Concept of the laboratory experiment

In designing a laboratory experiment to assess the efficiency of AF paints, the authors took into consideration the following: (1), the condition of the test water; (2), the test organism; and (3), preparation of the test plates in a manner that simulated leaching from actual ships’ hull. In regard to the condition of the test water in bioassays, most literature available performed bioassays in a still water condition [27, 34, 52]. In most AF paints, antifouling agents leach from the paint surface and diffuse to the surrounding water. In a still water condition, the antifouling agent that leached out accumulates inside the experimental vessel. Thus, the concentration of the antifouling agent inside the vessel continuously increase with time. As a result, the concentration may increase to a level critical to the test organism, thereby making it difficult to appropriately assess the efficiency of the AF paint. In order to solve this problem, the authors designed a flow-through experimental system that allows the constant replacement of test water inside the test container. Mussels M. galloprovincialis were chosen as the test organism because it is a major macrofouler and a wide volume of literature is available on it [12].
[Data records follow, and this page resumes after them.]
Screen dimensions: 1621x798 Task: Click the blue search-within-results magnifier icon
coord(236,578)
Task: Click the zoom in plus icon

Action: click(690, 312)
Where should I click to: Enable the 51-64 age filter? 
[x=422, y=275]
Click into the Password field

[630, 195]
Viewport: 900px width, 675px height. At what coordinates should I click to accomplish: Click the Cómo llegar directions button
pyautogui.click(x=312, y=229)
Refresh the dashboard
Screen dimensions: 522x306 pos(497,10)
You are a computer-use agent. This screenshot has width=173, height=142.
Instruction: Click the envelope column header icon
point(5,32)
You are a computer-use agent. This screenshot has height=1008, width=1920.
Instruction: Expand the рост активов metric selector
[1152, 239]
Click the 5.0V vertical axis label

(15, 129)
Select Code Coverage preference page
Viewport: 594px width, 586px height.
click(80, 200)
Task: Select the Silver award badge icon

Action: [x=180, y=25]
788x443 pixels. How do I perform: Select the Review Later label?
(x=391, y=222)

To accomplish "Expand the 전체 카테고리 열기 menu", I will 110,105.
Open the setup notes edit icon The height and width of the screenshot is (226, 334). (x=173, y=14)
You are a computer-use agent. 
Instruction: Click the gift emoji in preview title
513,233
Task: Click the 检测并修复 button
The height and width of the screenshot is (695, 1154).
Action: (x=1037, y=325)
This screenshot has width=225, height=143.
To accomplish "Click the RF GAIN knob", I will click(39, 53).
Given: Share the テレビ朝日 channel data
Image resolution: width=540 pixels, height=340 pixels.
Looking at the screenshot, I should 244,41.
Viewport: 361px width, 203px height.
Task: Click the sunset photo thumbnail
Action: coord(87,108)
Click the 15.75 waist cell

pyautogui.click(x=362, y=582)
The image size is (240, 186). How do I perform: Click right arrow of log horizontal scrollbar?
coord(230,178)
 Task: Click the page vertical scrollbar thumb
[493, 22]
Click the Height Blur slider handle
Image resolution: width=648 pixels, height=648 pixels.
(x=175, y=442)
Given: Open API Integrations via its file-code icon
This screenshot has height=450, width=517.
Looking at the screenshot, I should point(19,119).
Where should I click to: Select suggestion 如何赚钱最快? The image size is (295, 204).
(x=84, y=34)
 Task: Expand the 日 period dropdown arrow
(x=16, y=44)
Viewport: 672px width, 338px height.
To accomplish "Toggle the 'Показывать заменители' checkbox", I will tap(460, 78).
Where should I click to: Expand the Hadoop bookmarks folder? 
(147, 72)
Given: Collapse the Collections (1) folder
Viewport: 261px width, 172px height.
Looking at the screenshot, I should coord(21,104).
Previous reports have assessed the efficiency of AF paints by quantifying byssus threads produced by mussels fixed on the surface of test plates and comparing the results between the control and experimental groups in a still water condition [31]. The production of byssus threads by mussels has been widely used as a standard for evaluating antifouling activity against mussels in inhibition assays. Moreover, young mussels were used as test organisms because they have higher byssus threads production activity as compared to adults [53]. The mussel byssus has numerous byssus threads, each formed within a groove in the mussel foot by a process resembling polymer injection-molding [54]. The byssus threads tether the mussel to the substratum via adhesive plaques that are linked to the stem root system embedded in the byssal gland of the foot [55, 56]. In this manner, mussels are able to regulate byssus threads production depending on the environmental condition via its foot imprinting behavior, which is temporarily affixing the tip of its foot to the substrate [5759]. However, it is not yet clear if mussels can sense surfaces using their byssus system.

In general, newly sprayed AF paints are known to have higher leaching rates, and leaching stabilizes after a certain period of time, normally after 45 days under laboratory controlled condition [60, 61], but may vary depending on the type of paint [62, 63]. Official analytical methods are used to determine leaching rates of AF paints. However, rates derived from these methods may be overestimated, compared to actual leaching rates from ships’ hulls. As such, these overestimated rates can largely affect environmental risk assessment [64]. To ensure that leaching is stable during experiments, test plates were aged using a dynamic aging system [65]. This dynamic aging system simulated the stable leaching in actual vessels, and thus ensuring that biocide leaching from the AF paint has reached the steady state prior to the experiment.

The influence of exposure concentration of Cu2O on mussels.

In this study, the repellant effect of AF paint on mussels was evaluated based on the production of byssus threads in a flow-through system. According to a toxicity study on mussels that was conducted in a still water condition, CuSO4 5H2O was detected to be lethal from 250 mg/L, and mussel mortality was 68% at 500 mg/L [31]. The effect on byssus threads production was also detected from 250 mg/L [31]. The percentage of mussels that did not secrete byssus threads was 30% at 400 mg/L, and 90% at 500 mg/L [31]. In the group coated with the paint A-5, which contained 40 wt. % of Cu2O, the Cu2O concentration ranged from 22.4 to 42.2 μg/L after the experiment. This concentration range was 1/12,500 times lower than the value mentioned in the previous study [31]. Furthermore, no mussel mortality was observed after the 24-h experimental period. This result indicates that the rate of water exchange inside the tank effectively maintained the concentration of Cu2O in the test water to a level that was not lethal to the mussels.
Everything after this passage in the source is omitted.